[Description of the task]:
Write out the speaker upgrade post word for word, everything from "I thank those" down to "the window area.".

[Extract to read]:
+===+

I thought I’d delve into my first mod on my R since getting her in at the beginning of September. I’ve replaced those lovely speakers that come as standard. It’s an ongoing project as I’ve only done the cheapest bit so far and that is making use of a pair of Pioneer components (TS-E170Ci) I had lazily installed in my previous car. I have installed them in the front and left the rear stock for now with the intention of matching them with a pair Pioneer Co-axial (TS-E1702is) when funds allow – may be a while since I’ve just splashed out 4 Nokian WR-A3s ready for winter :cool:

I thank those that have helped create the guides for removing the door panels and the wiring details as that saved me scratching my head aimlessly pulling at things :rolleyes:

I found taking off the panels nice and easy; a little worrying doing the first side as it was difficult to judge how hard to pull! Nothing broke thankfully! I decided to use a pair of civic adapters that were available from a local(ish) car audio centre that slot into the existing space nicely. They allowed my 2.5” deep speakers to sit comfortably without fouling on the window area.

+===+

[Given material]:
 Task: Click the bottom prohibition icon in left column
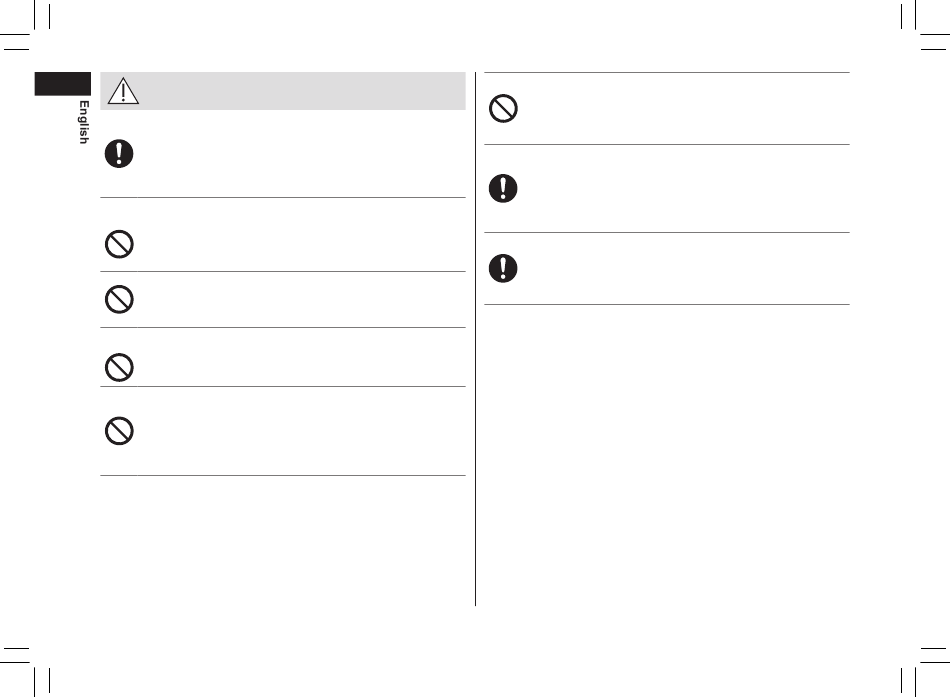pos(119,431)
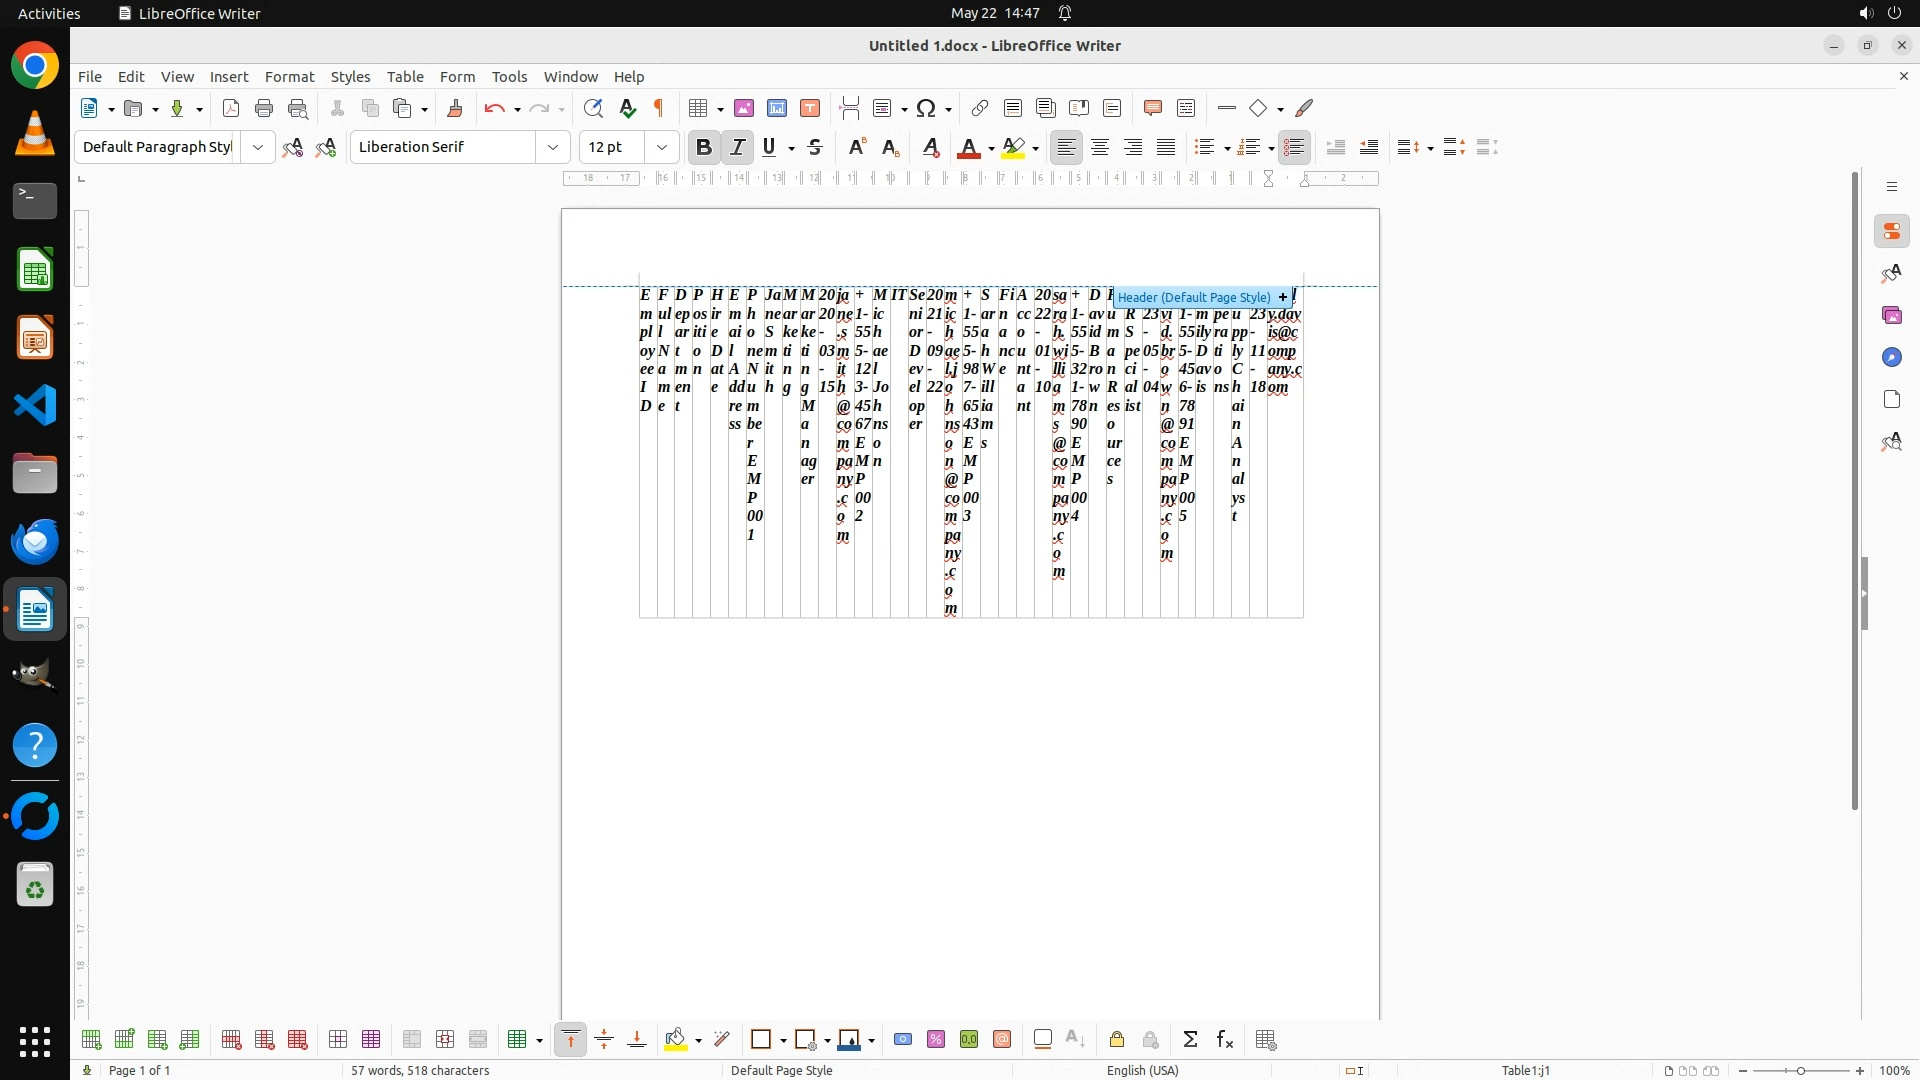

+===+

[Result of the task]:
I thank those that have helped create the guides for removing the door panels and the wiring details as that saved me scratching my head aimlessly pulling at things :rolleyes:

I found taking off the panels nice and easy; a little worrying doing the first side as it was difficult to judge how hard to pull! Nothing broke thankfully! I decided to use a pair of civic adapters that were available from a local(ish) car audio centre that slot into the existing space nicely. They allowed my 2.5” deep speakers to sit comfortably without fouling on the window area.